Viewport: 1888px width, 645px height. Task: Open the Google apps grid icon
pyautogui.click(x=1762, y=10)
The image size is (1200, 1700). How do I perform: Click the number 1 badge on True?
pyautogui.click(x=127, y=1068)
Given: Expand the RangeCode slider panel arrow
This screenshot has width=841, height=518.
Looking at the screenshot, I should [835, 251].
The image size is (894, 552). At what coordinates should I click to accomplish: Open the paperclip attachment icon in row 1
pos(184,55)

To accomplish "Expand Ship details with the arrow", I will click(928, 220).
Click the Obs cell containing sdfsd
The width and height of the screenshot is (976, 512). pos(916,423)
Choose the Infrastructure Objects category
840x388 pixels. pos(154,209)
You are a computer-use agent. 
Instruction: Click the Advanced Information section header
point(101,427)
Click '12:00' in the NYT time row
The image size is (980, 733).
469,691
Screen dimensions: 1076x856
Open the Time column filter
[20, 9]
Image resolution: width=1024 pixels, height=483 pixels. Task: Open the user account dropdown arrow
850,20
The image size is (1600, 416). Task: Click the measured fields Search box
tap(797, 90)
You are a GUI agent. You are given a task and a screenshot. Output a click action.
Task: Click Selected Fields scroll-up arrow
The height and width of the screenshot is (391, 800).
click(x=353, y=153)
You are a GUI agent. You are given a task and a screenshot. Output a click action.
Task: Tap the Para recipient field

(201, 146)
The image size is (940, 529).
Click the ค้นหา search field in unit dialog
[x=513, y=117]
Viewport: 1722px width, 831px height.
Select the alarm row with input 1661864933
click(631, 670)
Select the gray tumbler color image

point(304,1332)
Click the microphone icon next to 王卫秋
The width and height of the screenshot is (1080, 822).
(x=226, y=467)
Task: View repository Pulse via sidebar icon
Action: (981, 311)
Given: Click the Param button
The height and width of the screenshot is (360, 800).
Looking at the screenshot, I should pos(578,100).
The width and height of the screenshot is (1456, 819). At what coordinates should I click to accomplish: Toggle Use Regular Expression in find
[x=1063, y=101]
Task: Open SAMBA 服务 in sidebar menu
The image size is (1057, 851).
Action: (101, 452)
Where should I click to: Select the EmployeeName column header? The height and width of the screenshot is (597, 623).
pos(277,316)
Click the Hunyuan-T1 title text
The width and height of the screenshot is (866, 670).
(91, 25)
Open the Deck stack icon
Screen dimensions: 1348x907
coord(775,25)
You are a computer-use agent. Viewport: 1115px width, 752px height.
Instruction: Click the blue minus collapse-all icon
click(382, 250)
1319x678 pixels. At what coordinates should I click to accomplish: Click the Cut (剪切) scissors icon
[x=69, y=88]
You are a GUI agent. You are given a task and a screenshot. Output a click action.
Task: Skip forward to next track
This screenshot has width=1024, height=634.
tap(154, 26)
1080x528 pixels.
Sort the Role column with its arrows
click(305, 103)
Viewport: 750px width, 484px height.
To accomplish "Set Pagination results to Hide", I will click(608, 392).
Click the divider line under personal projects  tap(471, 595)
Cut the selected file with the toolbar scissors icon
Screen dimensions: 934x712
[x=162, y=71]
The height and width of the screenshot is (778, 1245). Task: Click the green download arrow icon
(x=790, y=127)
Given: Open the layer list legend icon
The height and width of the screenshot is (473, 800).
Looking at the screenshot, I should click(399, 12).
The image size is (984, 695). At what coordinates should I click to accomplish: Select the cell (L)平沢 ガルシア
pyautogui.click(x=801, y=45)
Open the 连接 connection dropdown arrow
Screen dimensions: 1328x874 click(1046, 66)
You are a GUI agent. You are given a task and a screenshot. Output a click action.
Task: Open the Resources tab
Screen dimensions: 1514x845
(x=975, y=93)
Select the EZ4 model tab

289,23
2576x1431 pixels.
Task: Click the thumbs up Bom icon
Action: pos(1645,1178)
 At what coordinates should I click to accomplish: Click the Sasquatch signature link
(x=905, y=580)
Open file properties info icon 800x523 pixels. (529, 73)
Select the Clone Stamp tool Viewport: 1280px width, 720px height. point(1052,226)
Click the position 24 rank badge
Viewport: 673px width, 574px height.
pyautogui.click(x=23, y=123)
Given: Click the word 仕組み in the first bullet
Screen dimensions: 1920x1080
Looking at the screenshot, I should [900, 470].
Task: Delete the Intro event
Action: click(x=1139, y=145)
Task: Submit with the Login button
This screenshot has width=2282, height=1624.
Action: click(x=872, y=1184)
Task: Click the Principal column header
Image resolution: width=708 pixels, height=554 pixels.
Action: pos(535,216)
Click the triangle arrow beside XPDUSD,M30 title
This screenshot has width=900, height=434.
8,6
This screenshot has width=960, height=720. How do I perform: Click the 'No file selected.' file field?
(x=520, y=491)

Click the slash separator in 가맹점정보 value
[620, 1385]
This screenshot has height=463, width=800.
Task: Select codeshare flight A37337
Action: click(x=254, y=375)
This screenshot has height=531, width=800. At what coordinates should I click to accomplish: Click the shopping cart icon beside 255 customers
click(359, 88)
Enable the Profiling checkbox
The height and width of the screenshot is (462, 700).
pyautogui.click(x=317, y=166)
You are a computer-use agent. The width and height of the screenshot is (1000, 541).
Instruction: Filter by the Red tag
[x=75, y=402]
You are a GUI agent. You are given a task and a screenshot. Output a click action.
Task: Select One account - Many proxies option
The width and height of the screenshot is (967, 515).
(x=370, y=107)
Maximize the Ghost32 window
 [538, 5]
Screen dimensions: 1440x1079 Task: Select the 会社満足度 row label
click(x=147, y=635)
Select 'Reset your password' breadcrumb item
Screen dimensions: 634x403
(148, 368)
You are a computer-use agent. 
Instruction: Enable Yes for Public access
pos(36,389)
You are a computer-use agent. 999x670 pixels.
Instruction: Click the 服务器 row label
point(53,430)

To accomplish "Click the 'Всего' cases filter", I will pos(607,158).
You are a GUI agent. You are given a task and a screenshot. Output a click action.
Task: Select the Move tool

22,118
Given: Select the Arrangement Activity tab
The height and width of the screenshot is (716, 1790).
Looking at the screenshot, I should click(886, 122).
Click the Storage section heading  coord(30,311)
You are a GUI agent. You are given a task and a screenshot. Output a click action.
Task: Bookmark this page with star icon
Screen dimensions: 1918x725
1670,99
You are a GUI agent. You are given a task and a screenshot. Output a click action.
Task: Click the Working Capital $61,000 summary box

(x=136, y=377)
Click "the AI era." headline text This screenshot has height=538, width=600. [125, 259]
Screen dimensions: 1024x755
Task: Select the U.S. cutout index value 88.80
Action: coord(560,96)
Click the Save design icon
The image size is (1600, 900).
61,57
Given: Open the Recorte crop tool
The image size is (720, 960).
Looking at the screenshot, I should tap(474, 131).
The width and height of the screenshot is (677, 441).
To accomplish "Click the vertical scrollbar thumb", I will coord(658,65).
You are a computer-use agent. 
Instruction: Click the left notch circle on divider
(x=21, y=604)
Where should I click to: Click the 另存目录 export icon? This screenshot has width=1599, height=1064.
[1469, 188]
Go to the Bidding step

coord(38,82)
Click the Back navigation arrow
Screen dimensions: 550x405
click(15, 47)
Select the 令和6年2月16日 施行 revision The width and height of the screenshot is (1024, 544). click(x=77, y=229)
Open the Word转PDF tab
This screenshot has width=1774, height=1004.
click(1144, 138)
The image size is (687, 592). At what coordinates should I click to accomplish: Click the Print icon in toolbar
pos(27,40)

Activity
In the entries above, find the line with "Select the EZ4 model tab" and the line with "Given: Click the word 仕組み in the first bullet", then restate word for word both of them and every line between, with nothing more.

Answer to the exercise
Select the EZ4 model tab

289,23
2576x1431 pixels.
Task: Click the thumbs up Bom icon
Action: pos(1645,1178)
 At what coordinates should I click to accomplish: Click the Sasquatch signature link
(x=905, y=580)
Open file properties info icon 800x523 pixels. (529, 73)
Select the Clone Stamp tool Viewport: 1280px width, 720px height. point(1052,226)
Click the position 24 rank badge
Viewport: 673px width, 574px height.
pyautogui.click(x=23, y=123)
Given: Click the word 仕組み in the first bullet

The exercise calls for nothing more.